Written request:
Rewrite the material from the line with "The height and" to the line with "Action: coord(54,215)", substituting "Launch" for "Open" and leaving everything else as it is. Leave out the pictures.

Supplied data:
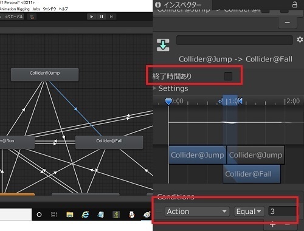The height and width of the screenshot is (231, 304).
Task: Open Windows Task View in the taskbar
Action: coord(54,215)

---

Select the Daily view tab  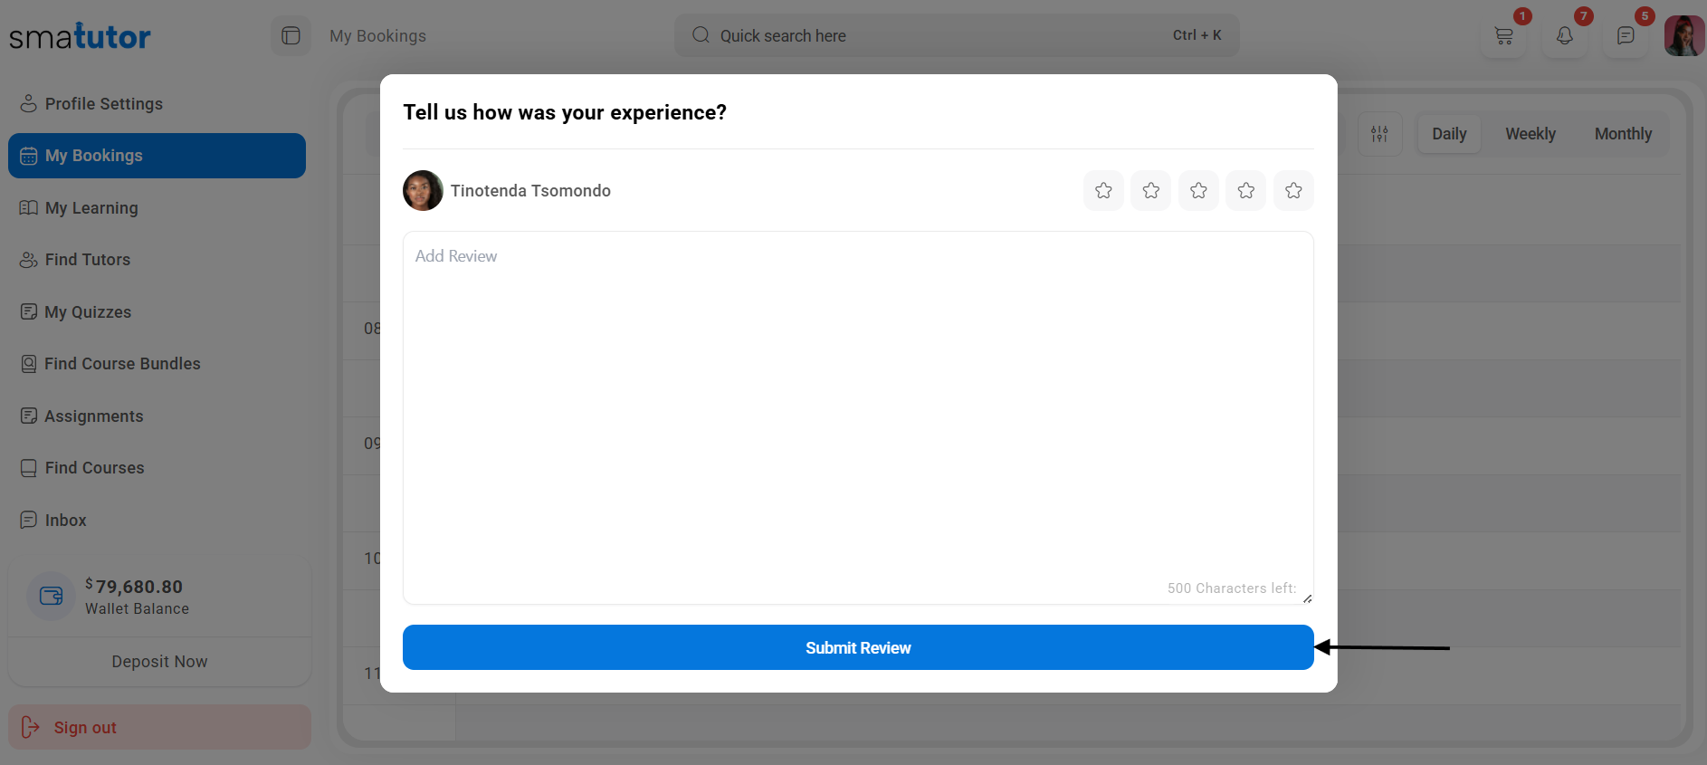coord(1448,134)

--

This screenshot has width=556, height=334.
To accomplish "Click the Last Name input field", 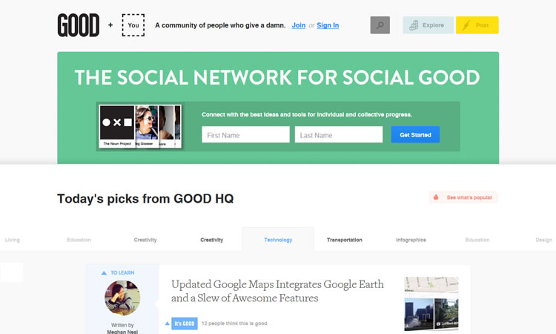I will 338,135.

Final result:
The height and width of the screenshot is (231, 304).
Task: Launch Windows Task View in the taskbar
Action: coord(54,215)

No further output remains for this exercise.